Kelly calculates it has cost the business £500 to bring over each worker on the government scheme, and like many people in agriculture, complains that the decision was made far too late. The British Poultry Council estimates that just over half of the 5,500 visa allocation will be filled, not for lack of demand but because there was not enough time to arrange the workers’ visa applications and travel. Despite pleas from farmers, the government’s annual seasonal worker pilot scheme – which allows 30,000 people from anywhere in the world to work in the UK each year – is restricted to those in edible horticulture, picking fruit and crops.

The company, started by Kelly’s grandfather, is celebrating its 50th year, yet he fears future staffing difficulties may force him to reduce the numbers of turkeys he rears.

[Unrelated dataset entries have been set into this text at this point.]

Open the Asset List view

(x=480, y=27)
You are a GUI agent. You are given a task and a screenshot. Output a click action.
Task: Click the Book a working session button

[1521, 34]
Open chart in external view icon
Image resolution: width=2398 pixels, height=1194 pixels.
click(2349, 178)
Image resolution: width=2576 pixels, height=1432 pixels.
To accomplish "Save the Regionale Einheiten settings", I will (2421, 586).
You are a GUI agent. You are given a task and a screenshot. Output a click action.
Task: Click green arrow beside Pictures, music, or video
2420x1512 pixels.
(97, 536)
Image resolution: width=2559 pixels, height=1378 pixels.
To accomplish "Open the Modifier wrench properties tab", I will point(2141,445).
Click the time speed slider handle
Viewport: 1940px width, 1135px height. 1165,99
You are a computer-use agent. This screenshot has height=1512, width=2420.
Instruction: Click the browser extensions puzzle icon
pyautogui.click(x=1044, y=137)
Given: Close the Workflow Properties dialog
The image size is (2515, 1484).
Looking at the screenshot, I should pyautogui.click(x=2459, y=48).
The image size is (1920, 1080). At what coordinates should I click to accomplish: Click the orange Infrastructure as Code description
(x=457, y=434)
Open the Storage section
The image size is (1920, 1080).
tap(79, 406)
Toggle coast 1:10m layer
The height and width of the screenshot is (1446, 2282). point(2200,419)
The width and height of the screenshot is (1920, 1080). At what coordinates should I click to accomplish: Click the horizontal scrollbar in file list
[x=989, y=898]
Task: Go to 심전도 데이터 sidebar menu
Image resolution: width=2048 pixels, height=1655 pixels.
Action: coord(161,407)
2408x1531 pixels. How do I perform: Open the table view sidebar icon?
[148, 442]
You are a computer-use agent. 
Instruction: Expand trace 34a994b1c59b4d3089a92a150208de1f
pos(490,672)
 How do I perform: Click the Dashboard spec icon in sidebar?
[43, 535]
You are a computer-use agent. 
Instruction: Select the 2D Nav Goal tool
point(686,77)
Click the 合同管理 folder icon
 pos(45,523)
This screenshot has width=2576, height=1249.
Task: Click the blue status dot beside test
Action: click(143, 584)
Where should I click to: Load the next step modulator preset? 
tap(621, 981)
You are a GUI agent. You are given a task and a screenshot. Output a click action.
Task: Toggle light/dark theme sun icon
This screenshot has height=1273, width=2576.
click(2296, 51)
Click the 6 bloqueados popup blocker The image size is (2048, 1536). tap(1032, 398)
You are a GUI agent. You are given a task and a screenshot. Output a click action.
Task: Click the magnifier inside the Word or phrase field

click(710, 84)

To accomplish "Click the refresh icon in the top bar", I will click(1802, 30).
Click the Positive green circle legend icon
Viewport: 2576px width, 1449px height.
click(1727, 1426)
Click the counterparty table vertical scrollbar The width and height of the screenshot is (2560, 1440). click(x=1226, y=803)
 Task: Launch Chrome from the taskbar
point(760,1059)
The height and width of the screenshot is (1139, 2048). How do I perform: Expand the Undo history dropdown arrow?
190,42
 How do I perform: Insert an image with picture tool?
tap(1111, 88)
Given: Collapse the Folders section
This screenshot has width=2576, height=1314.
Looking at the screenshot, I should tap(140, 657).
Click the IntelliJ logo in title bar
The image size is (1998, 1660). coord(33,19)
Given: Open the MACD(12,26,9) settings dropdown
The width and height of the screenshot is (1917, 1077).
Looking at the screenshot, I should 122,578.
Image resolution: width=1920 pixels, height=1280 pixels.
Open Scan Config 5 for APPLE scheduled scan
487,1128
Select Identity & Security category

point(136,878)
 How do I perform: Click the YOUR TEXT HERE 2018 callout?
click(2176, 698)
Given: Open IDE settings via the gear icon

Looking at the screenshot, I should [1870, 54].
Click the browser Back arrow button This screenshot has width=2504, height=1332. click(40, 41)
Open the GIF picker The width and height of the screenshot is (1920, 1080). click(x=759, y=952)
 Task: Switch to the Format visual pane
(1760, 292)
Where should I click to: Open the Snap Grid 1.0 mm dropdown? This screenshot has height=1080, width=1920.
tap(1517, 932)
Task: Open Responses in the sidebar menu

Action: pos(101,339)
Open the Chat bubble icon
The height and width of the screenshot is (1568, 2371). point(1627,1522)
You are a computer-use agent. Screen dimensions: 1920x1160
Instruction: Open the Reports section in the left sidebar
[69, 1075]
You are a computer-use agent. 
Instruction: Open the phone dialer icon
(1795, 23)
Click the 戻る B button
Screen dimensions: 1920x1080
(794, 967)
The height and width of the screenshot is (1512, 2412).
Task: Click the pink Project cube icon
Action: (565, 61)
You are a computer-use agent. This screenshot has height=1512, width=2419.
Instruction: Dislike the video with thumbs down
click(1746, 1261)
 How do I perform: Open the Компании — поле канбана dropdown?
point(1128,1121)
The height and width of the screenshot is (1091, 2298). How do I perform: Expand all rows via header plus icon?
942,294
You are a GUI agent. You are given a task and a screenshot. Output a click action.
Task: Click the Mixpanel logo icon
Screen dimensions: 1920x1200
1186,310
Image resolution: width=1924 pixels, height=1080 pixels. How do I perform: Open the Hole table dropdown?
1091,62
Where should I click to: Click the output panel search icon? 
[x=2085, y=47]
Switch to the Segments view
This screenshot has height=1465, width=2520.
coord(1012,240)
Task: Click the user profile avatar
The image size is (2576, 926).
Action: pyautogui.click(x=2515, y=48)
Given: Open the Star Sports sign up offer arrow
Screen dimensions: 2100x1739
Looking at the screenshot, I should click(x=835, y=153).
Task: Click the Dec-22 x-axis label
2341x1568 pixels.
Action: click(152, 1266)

If others make the same decision, a lot more of the 10m turkeys that form the centrepiece of many families’ Christmas dinners would end up being imported from abroad.

Thousands of additional workers are needed by the meat-processing industry each year to slaughter and process the festive poultry. However, Britain’s meat-processing sector, two-thirds staffed by non-UK workers, is short of about 15% of its 95,000-strong workforce. It was already struggling to fill vacancies before the pandemic, which – coupled with Brexit – led to many EU nationals returning to their home countries.

Meanwhile, Marciniak, who has recruited many of his fellow Włocławek residents to Britain over the years, is aware his compatriots may decide in future to search out well-paid roles elsewhere in the EU.

“They can go wherever they want in Europe. There is plenty of work if you want to find it and probably they look for a different place after all that’s happened,” he says.

When the job is done and the last birds have been collected by customers from the farm gate, the Polish workers will have departed for home, where they will relax and enjoy Christmas, but with a traditional meal of carp on 24 December instead of a turkey dinner.